While I’ve lived in several places I’ve also visited several places. My parents were amazing and decided to send me to Spain for the summer after I graduated high school. Dad was working for a French based company and they had a section based in Spain. So I went to Spain and worked in the sunflower fields for four weeks. Every morning I would get up at six and meet Miguel out front for a ride. Miguel was my boss and he was there from Argentina. He spoke English pretty well, which made my mornings much better. We would go to breakfast and have some toast and a drink and then go to the farms. Once I was at the farms he refused to speak to me in English again until the next morning. The farm was a research farm. The sunflowers were covered in mesh bags so they couldn’t be pollinated by something “unknown”. We, the other workers and I, would take the bags off of two different flowers and pollinate them with each other and then put the bags back on. It was busy, repetitive work. I loved it! Loved being in the sun, loved having no one near me. I loved being in the middle of a giant sunflower field. Sunflowers absolutely everywhere.
At lunch time Miguel would come and get me and take me to lunch with the office workers. Lunch was especially unique. I hadn’t seen it before and I haven’t seen it since, but it was a great idea. At lunch time the restaurant would put one table out in the middle of the dining room. That table would fill up and then they’d put another at the end of that one. Once that one filled up they’d add another. We sat next to whoever sat down next, no saving places, no skipped places, all together. I’ve always loved the idea because it forces people to mix with people they might not mix with otherwise. Even now, when I go to a church function I wonder why churches buy those round tables. You can’t fit two families comfortable at one of those tables and so there always seems to be empty seats and people sitting by themselves. At church, especially, aren’t people supposed to get to know one another? How can they do this if they don’t sit with each other? Don’t people come to church dinners to be with other people? It’s not any fun being at one of those tables and no one joining you. I’d change things up a bit if I had it my way. I’d do it just like they did it at that one restaurant in Spain.

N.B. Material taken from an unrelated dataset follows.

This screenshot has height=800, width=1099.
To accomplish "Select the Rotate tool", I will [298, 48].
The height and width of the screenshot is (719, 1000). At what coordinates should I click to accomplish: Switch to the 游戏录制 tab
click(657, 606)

On the weekends I would go home with one of the ladies in the office. Inmaculada was wonderful to me. She taught me how to behave more like a proper Spaniard and less like a farm hand. I had picked up some of the colloquialisms of the farm hands and I wasn’t allowed to speak that way around her. She would take me home to Osuna, then we’d hang out all weekend. Sometimes we went to the beach or other places. They treated me like a princess and at the same time treated me like a sister and daughter. Her family was a lot of fun.

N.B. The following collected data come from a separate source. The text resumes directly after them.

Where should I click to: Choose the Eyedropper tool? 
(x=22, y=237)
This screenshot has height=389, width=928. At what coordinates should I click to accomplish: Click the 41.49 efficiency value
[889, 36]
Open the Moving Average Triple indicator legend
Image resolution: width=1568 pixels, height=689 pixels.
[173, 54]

After the weekend it was back to work on Monday. Even though I don’t think I’ve ever worked so hard in my life since, this was one of the best adventures of my life so far. It was my first chance away from home, far away. I had just turned 18 and I was an “adult”. The freedom I had between dinner and breakfast was more than any ever before. I once walked around most of the night with a boy who worked near by, we walked up and down the Seine and then went and got a drink and then he walked me home. My landlord was pretty mad about that. (I really can’t blame her). After work I’d walk around the shops and sometimes buy something or get a snack. (I did get paid for the time I worked). I blew all my money before I came back home. I’m surprised I survived it and came back unharmed. There was this exciting train trip I took at the end from Seville, Spain to Lyon, France. But that’s another story. Hasta luego.